Britain’s fresh climate ambitions will make this a tougher hurdle to clear, as domestic demand for fossil fuels could fall faster than first expected. The 2035 target is likely to quicken the pace towards low-carbon home heating, and make it tougher for the UK to run gas power plants unless they are fitted with carbon capture technology. Fewer gas power plants, home boilers and gas hobs could lead to a significant dent in the UK’s demand and make it more difficult to justify further North Sea drilling.
Crude refineries Britain’s oil refineries are also likely to see lower demand for their fossil-fuel products. The government’s transport decarbonisation plan, due later this year, is expected to set out a pathway for lower emissions from road, rail and aviation and provide funding to bolster public transport, walking and cycling. There may also be schemes to boost the take-up of electric vehicles, and a rise in fuel duty. Together, this could spell difficult times ahead for the UK’s refineries, which are already struggling after the sudden slowdown in demand for transport fuels during the pandemic.
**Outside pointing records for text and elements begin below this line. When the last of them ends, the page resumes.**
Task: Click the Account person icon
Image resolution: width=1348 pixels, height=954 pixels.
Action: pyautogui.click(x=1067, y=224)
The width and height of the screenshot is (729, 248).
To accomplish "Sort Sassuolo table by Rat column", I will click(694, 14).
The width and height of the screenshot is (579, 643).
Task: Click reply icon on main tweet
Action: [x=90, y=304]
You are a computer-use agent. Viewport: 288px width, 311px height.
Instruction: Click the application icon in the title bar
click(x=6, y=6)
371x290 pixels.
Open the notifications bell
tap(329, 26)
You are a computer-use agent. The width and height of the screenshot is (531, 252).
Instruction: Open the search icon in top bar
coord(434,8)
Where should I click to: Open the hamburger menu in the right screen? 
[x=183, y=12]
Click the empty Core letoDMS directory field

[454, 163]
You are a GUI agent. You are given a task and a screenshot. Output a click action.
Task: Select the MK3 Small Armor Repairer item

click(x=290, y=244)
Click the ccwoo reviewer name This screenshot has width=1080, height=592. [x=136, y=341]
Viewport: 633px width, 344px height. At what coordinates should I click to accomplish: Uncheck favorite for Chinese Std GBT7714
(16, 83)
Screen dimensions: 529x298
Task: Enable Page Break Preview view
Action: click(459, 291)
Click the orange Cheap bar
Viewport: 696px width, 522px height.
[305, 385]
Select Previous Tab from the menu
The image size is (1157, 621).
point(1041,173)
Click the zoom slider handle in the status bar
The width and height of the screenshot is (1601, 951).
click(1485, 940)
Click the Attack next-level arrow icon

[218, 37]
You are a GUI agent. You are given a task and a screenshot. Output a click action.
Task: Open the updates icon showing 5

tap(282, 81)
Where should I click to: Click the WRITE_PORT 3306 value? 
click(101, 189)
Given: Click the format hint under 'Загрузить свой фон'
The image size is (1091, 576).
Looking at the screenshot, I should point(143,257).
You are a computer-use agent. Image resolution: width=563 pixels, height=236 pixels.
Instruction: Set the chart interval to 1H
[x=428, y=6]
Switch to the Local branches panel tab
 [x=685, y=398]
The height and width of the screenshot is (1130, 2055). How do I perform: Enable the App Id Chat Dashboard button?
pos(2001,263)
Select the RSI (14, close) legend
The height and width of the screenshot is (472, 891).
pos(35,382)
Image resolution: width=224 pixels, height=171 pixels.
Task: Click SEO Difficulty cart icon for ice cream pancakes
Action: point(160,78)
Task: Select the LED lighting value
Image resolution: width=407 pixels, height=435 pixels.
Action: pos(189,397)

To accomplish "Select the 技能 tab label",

The Stanlow refinery in Ellesmere Port, one of the UK’s biggest, produces 16% of the UK’s diesel and petrol as well as almost 10 billion litres of aviation fuel a year. It is under pressure to refinance after a dire year for sales.
Airlines The UK’s plan to slash emissions also marks the first time that international aviation emissions, which make up 7% of the UK’s total carbon footprint, will be included in a climate target. This is likely to mean fewer flights, and particularly fewer long-haul journeys. The Committee on Climate Change has suggested raising the costs of flying with a frequent-flyer tax, or higher air passenger duty. The shift towards less frequent flying is likely to be made easier following the pandemic, when many companies stopped travelling to face-to-face meetings and went for videoconferencing, with positive results for costs and productivity.
Nuclear power plants The UK is currently building its first new nuclear power plant in a generation at the Hinkley Point C site in Somerset, and the government is in talks with its owner, EDF Energy, to build another nuclear plant at Sizewell in Suffolk. Big reactors are highly controversial due to sky-high costs, long construction times and a risk of overspending by billions of pounds. A greater emphasis on cutting carbon by 2035 could add another argument against further large nuclear power plants in favour of options that can be built faster and cut emissions sooner. This bodes well for Rolls-Royce, which is hoping to develop a string of small modular reactors. It could begin manufacturing hundreds of small units to power the electricity system by 2030, with a far smaller risk of delays, at a time when fast climate action is crucial.